DATA EXCERPTS:
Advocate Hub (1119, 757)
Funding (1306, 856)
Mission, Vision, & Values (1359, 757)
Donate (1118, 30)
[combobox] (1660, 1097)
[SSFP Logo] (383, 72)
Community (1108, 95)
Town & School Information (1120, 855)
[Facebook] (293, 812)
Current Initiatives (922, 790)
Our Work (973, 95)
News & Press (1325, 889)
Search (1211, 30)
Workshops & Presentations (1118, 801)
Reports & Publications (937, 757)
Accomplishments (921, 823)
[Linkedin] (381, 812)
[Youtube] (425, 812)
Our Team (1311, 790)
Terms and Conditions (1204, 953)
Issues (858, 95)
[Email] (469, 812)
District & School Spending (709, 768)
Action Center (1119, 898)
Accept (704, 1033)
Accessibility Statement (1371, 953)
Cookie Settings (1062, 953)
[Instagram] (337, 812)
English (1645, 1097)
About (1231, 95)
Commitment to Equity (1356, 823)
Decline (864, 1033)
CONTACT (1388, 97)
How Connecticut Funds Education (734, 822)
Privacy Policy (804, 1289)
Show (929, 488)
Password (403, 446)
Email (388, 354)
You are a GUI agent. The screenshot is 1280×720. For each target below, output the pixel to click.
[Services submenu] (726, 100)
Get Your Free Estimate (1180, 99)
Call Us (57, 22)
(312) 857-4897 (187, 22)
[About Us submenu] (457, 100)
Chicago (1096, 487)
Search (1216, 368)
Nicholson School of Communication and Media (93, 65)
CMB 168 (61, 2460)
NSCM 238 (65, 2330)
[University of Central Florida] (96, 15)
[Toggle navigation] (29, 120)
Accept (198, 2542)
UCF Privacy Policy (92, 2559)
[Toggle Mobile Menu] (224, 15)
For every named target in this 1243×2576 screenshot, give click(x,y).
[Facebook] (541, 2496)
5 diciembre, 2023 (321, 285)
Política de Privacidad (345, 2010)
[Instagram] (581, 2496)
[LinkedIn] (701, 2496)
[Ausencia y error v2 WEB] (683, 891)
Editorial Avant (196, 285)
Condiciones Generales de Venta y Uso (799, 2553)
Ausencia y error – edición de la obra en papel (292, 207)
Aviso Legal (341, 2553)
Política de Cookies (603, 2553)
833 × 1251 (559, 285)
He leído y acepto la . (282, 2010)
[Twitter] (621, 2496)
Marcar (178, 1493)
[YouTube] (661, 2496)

ASSIGNMENT:
Return each line above where the word "click" shows up.

RESPONSE TO THE EXERCISE:
You are a GUI agent. The screenshot is 1280×720. For each target below, output the pixel to click.
For every named target in this 1243×2576 screenshot, give click(x,y).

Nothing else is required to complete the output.